John Kamau Waweru v Joseph Muriu Waithaka [2017] KEHC 8140 (KLR) | Stay Of Execution | Esheria

John Kamau Waweru v Joseph Muriu Waithaka [2017] KEHC 8140 (KLR)

Full Case Text

REPUBLIC OF KENYA

IN THE HIGH COURT OF KENYA AT NAKURU

CIVIL APPEAL NUMBER 83 OF 2016

JOHN KAMAU WAWERU ….......................................................APPLICANT

VERSUS

JOSEPH MURIU WAITHAKA ….............................................. RESPONDENT

(Being an Appeal from the ruling of Hon.F. Muguongo, Magistrate dated 18th July, 2016 in Nakuru CMCC No.1333 of 2015 between Joseph Muriu Waithaka and John Kamau Waweru)

RULING

1. Before me is an application brought by the appellant, John Kamau Waweru under Order 42 rule 6(1) of the Civil Procedure Rules and Section 3A of the Act.

The applicant seeks an order of stay of execution of the exparte Judgment issued on the 16th March 2016 in Nakuru CMCC No. 1333 of 2015.

COLLECTED MATERIAL>
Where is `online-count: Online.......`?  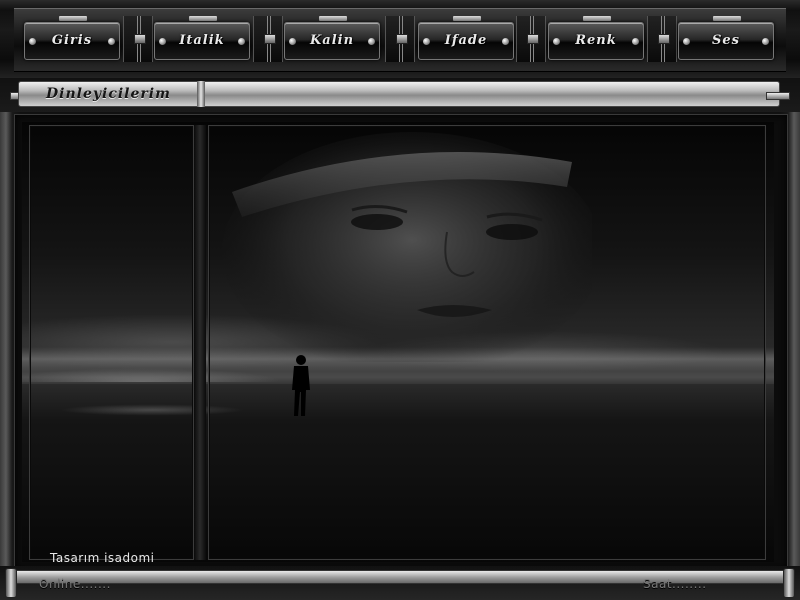
online-count: Online....... is located at coordinates (75, 584).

PROBLEM SET>
• A. From the stay of execution ruling, extract the passage from "1. Before me" to "1333 of 2015." word for word.
• B. Write what comes next in the stay of execution ruling, picking up after its final sentence.

ANSWER SET>
• A.
1. Before me is an application brought by the appellant, John Kamau Waweru under Order 42 rule 6(1) of the Civil Procedure Rules and Section 3A of the Act.

The applicant seeks an order of stay of execution of the exparte Judgment issued on the 16th March 2016 in Nakuru CMCC No. 1333 of 2015.

• B.
In his supporting affidavit, the applicant deposes that the exparte judgment appealed from was so entered because the appellants Advocate Mr. Cheche Olaly had no valid practicing certificate and did not take any action in the matter on his behalf leading to the exparte judgment, that he now seeks to stay execution thereof.

2. The application arises from a sale and purchase of a motor vehicle whereof the appellant sold and handed over all transfer documents to the respondent and now seek refund of the purchase price as directed in the judgment.  It is deponed that the decretal sum being Kshs.525,490/= if paid would cause the appellant irreparable loss and as respondent has both the ownership and possession of the motor vehicle, subject  of the primary suit.

3. The application is opposed.  In his Replying affidavit sworn on the 8th November 2016 the respondent deposes that as required by law a stay of execution was not sought in the lower court in the first  instance and therefore it is procedurally defective.

Further it is stated that the applicant has not met the legal requirements stated under Order 42 Rule 6 of the Civil Procedure Rules in that there was inordinate delay in bringing the application, a period of seven months that has not been explained and that no substantial loss was established.

It is further deponed that the applicant has not shown that the respondent would be unable to repay the money if paid should the appeal be successful.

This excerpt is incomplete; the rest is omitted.